→ Challenge
Reproduce word for word the part of the blog post about the Mizoguchi series that opens with the words containing "A little bit" and closes with "schedule in mind.".

→ Text to read

---+---

Monday, June 09, 2014

Kenji Mizoguchi at the Harvard Film Archive: Ugetsu, Song of Home, Sansho the Bailiff, The Water Magician

I haven't used my Harvard Film Archive membership nearly as much as I probably should have since getting it for the Hitchcock series last summer; even when my intention is to sort of binge on a series, I often find it difficult to go all-in even when an interesting series catches my eye; there's so much to do from Friday to Monday, just film-wise, and sometimes even an area you'd like to learn more about can be too heavy for five films in a weekend.

A little bit of all of that has been happening with me and the Mizoguchi series. It drew my eye for a number of reasons - there were silents; there were titles I'd heard of but never seen (Sansho the Bailiff, primarily); and while I say that seeing the classics and art-house material a culture produces can isolate you from what a culture really enjoys, seeing just the genre material can cause you to miss out too. But it's been a tough nut to crack at times; the last few weekends have been busy, and there are a lot of prostitutes getting a rough break. And sometimes, it's just bad decisions; I wound up catching a pretty terrible movie tonight when I could have seen a classic with Toshiro Mifune if I'd had the HFA schedule in mind.

---+---

Stored data entries
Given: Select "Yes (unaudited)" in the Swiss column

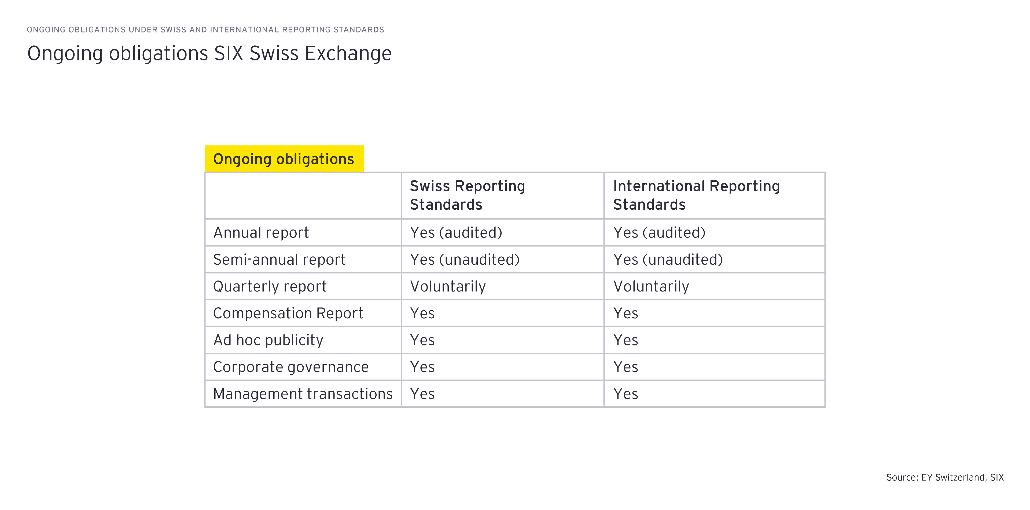Looking at the screenshot, I should pyautogui.click(x=465, y=260).
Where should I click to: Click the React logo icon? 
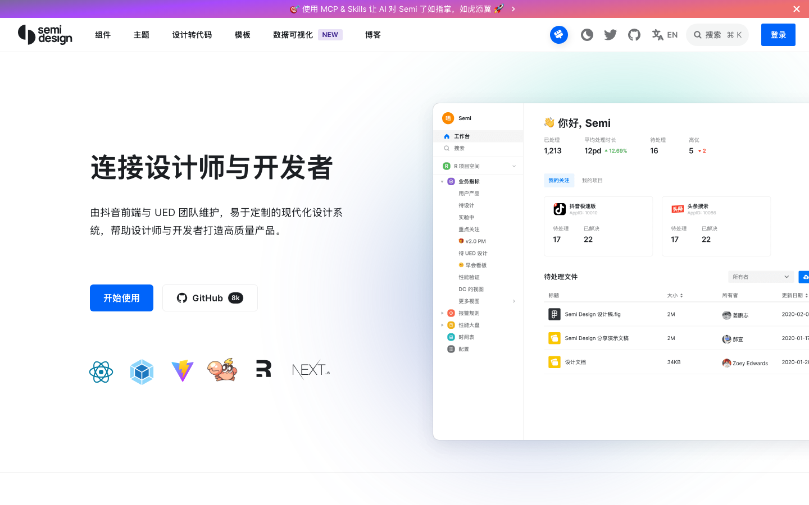[101, 371]
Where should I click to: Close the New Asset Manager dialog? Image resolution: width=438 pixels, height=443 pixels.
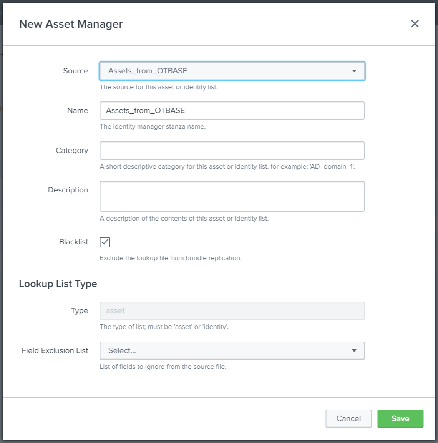415,24
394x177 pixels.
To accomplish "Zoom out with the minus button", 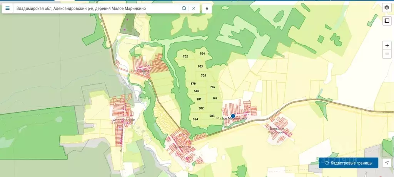I will point(387,54).
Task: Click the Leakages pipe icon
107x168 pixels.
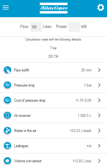Action: (x=7, y=146)
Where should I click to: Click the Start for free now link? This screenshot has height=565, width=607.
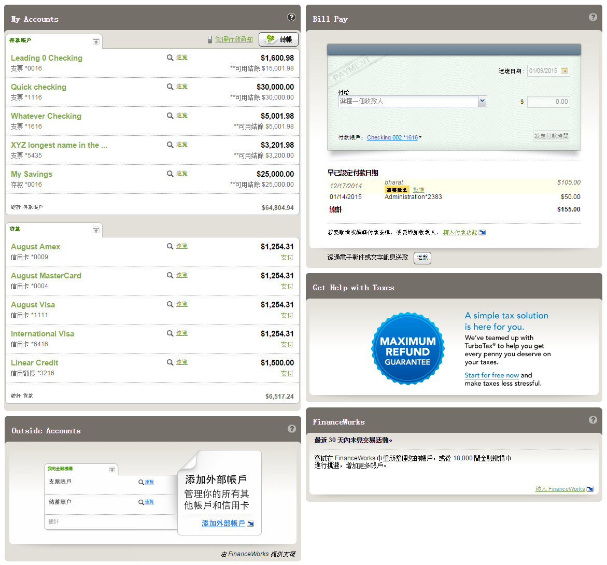point(491,375)
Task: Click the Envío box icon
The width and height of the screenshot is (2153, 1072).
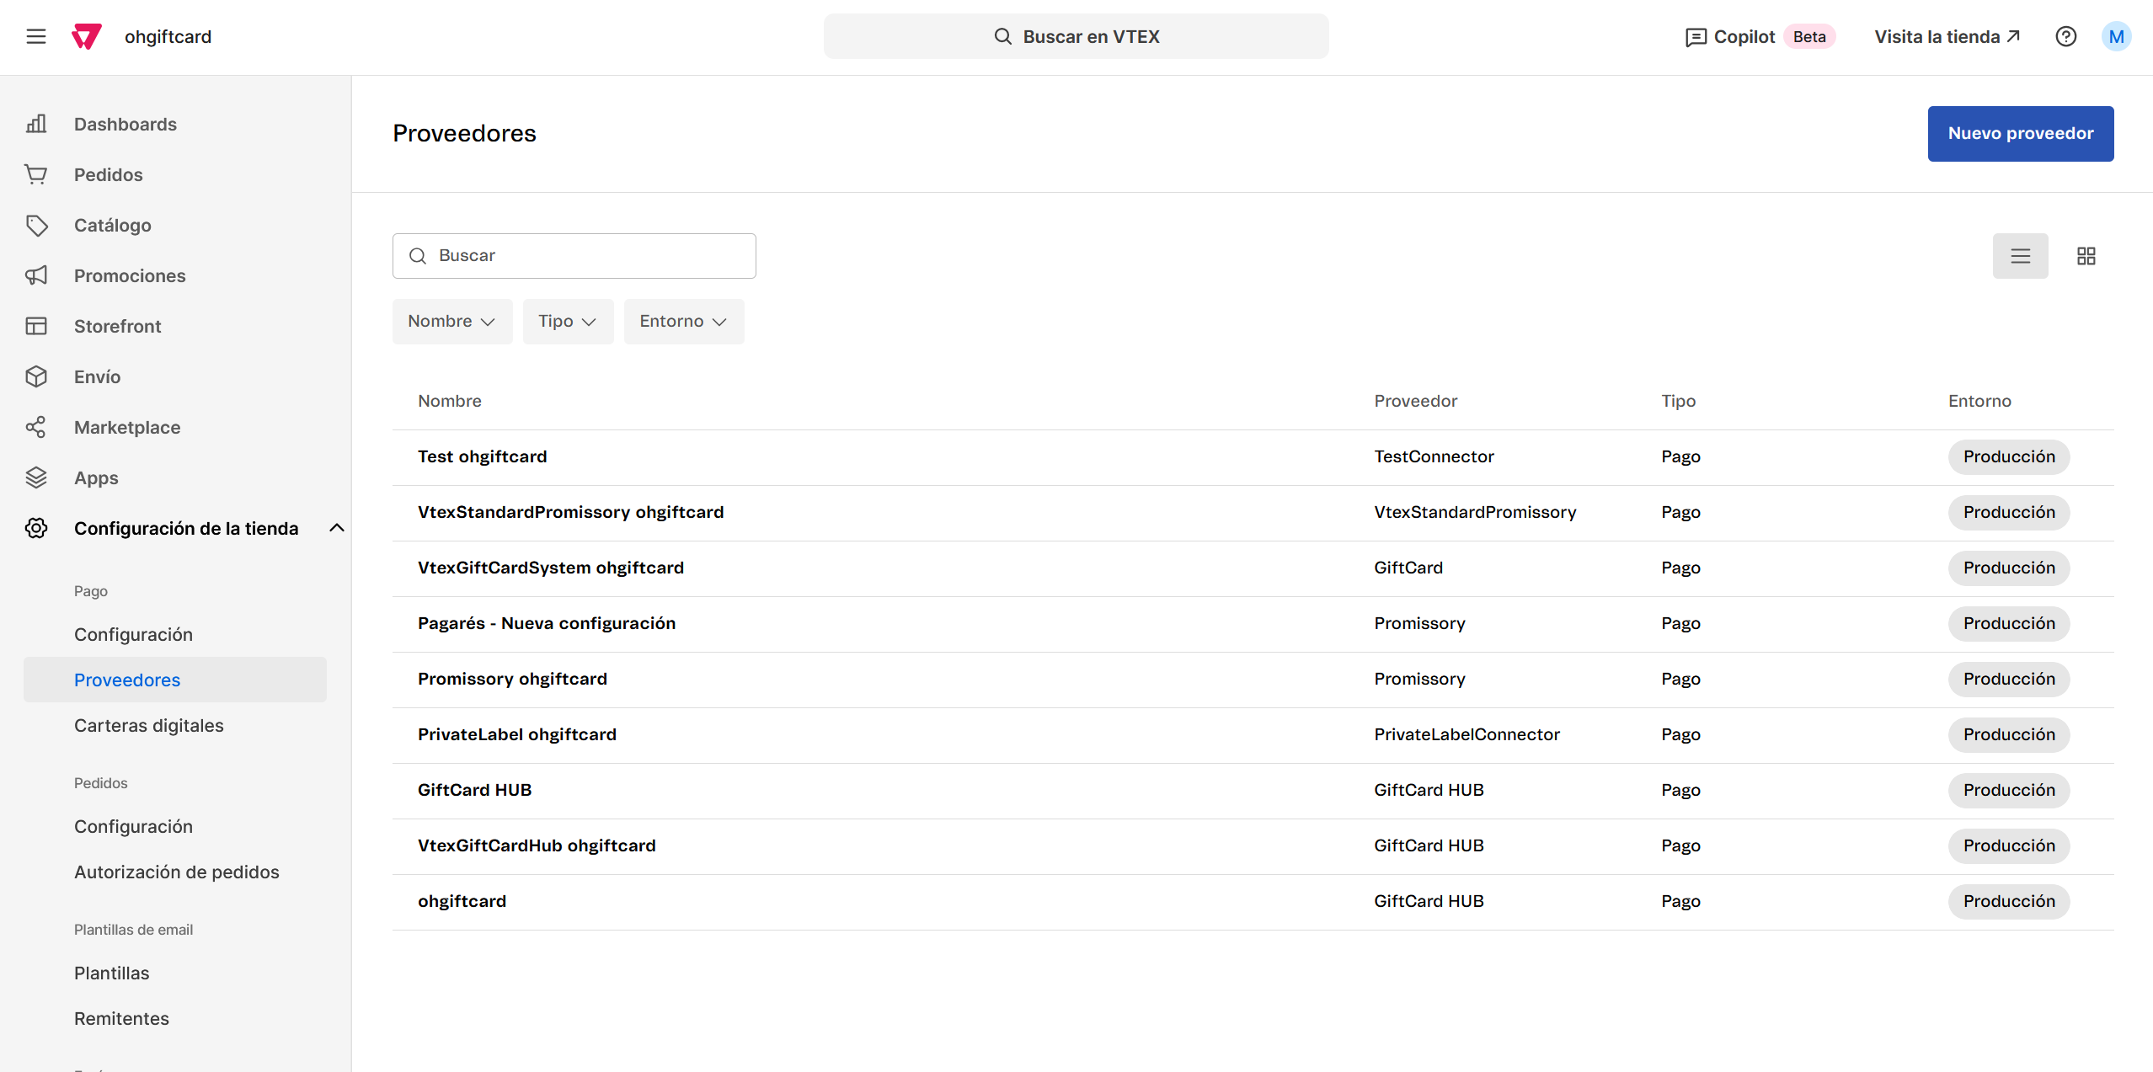Action: 36,376
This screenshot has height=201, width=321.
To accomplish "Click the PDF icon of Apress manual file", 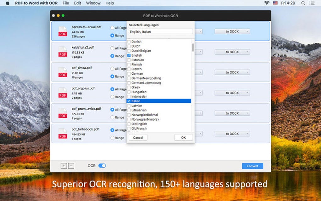I will (x=63, y=32).
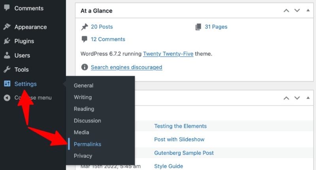Open Permalinks from the Settings submenu
Image resolution: width=316 pixels, height=170 pixels.
(87, 144)
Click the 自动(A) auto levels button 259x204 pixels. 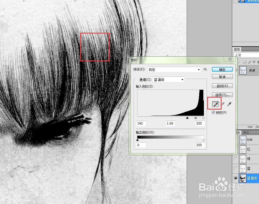click(x=222, y=86)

---+---

→ Answer to this task
A little bit of all of that has been happening with me and the Mizoguchi series. It drew my eye for a number of reasons - there were silents; there were titles I'd heard of but never seen (Sansho the Bailiff, primarily); and while I say that seeing the classics and art-house material a culture produces can isolate you from what a culture really enjoys, seeing just the genre material can cause you to miss out too. But it's been a tough nut to crack at times; the last few weekends have been busy, and there are a lot of prostitutes getting a rough break. And sometimes, it's just bad decisions; I wound up catching a pretty terrible movie tonight when I could have seen a classic with Toshiro Mifune if I'd had the HFA schedule in mind.